TEXTE FOURNI:
——

Etant donnés, c’est le nom d’une œuvre de Marcel Duchamp, mais aussi – depuis 1977 et surtout avec l’album La Vue en 1979 – un maelström artistique animé par le couple de frères Éric et Marc Hurtado. Avec une interrogation continue : le rapport du regardeur et du regardé. Ce, à travers musique expérimentale, poésie, performances, images, vidéos, films. Et voilà que les deux frères viennent d’accoucher un long métrage intitulé Jajouka, quelque chose de bon vient vers toi. Une magnifique impression cinématographique de très anciennes légendes shamaniques du Maroc. Une troublante évocation poétique des musiques de transes des Maîtres musiciens de Jajouka.
Myriades de projets, expressions tous azimuts… Marc Hurtado fait le point (poing) avec Unidivers sur l’essentiel, la poésie et l’amour comme raisons ultimes de l’art. Des années (80) de pure avant-garde à la française avec les albums radicaux (Plutôt l’exil du cinq doré, L’Eclipse, Le Sens positif) et ses films (Aurore, Royaume, Bleu) aux crépitantes aventures avec l’ultime punk Alan Vega (Sniper), en passant par le ressouvenir socratique de la noirceur incandescente du poète Georg Trakl mise en son avec l’artiste extrémiste Michael Gira (Swans) il s’agit, toujours et à jamais, d’une remise à l’endroit des sous-bassements conséquents de « l’underground » artistique et de ces caciques.
Des incroyables ballets oniriques de Etant Donnés – à la fois chtoniens, végétaux et cosmiques – Marc Hurtado a gardé, au cœur de toutes ses activités (musique, écriture, peinture, vidéo, scène) la radicalité alchimique et stellaire. Que la musique se fasse plus électro, moins concrète, plus urbaine et moins panthéiste, le cri provient toujours de l’antre la plus profonde de la psyché humaine. Transe et extase sont le point de mire.

——

ENTRÉES DE DONNÉES:
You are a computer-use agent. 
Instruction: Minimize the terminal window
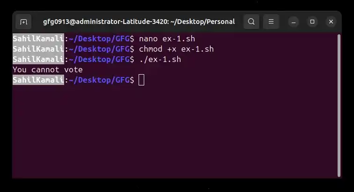294,22
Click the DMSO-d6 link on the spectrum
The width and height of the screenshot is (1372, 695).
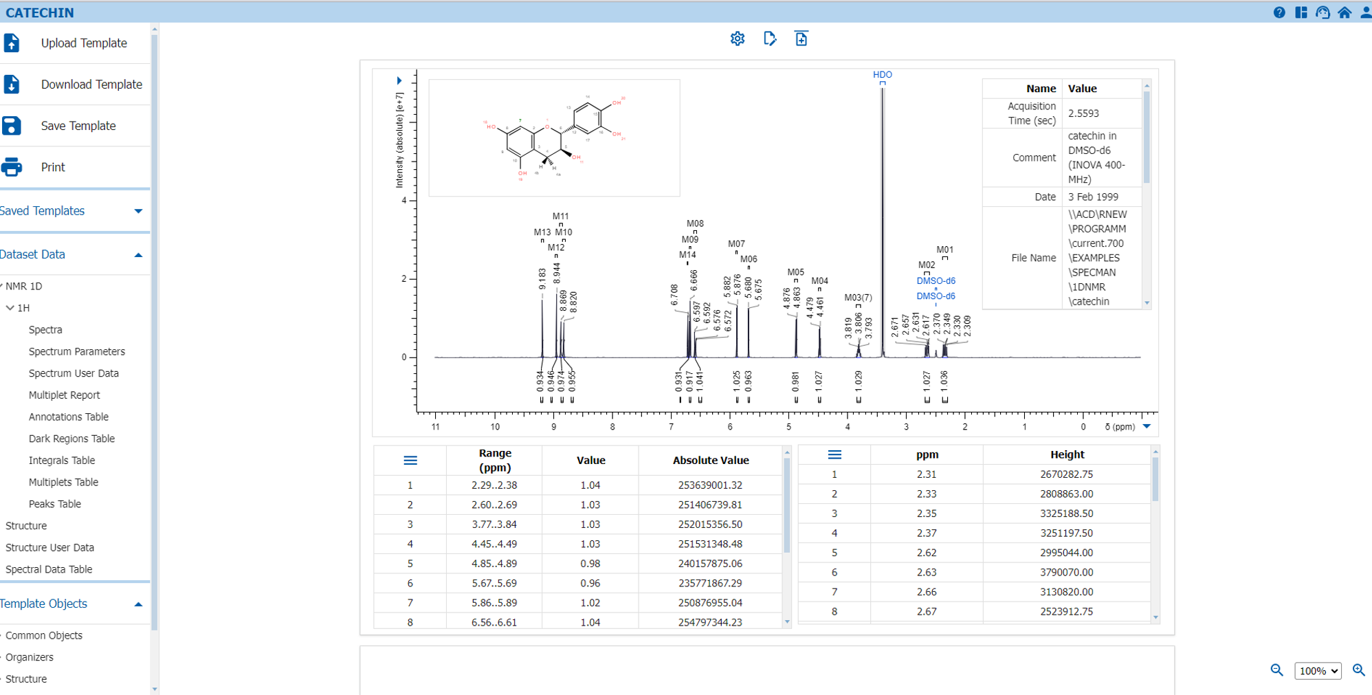[x=936, y=280]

——

CONSIGNE A: D'après le texte sur Etant Donnés, quel titre porte le long métrage que les deux frères viennent de réaliser ?
CONSIGNE B: Poursuivez, s'il vous plaît, le texte sur Etant Donnés et Marc Hurtado après sa dernière phrase.
Les entrées ne servent à rien ici.

RÉPONSE FINALE A: Jajouka, quelque chose de bon vient vers toi.

RÉPONSE FINALE B:
Basculant par dessus la ligne fixe du langage rationnel, il s’agit de renouer avec la sagesse sauvage d’une humanité sans feu ni lieu. Le cœur prime. La beauté s’exprime et se mire dans l’exhalaison mercurielle de la chair porteuse indicible de l’esprit. La cible mouvante et émouvante, le cœur transfiguré par l’étonnement radical. Dans la moindre de ses inspirations, dans toutes ses aspirations le souffle stellaire de l’humain comme germe tourmenté de la créativité, comme semence galactique d’un acte créateur visant à une fusion amoureuse de tout en tous.
Il n’y a pas d’autre dépassement en dehors de celui-là, la réalisation d’états supra-humains, dont l’art et la poésie offrent, dans des illuminations symboliques, la représentation des degrés, fixant en formules de lumières le rythme de l’ascèse, taillant des marches dans la glace vive des parois vertigineuses le long desquelles le pied est aile, l’aile de Mercure, le guide divin, père et inspirateur des poètes auquel il montre les mondes infinis de la création de l’esprit dans l’esprit. G. De Giorgio (« Mercuriales viri » in L’Instant et l’Eternité, Archè, Milan, 1987, p .137)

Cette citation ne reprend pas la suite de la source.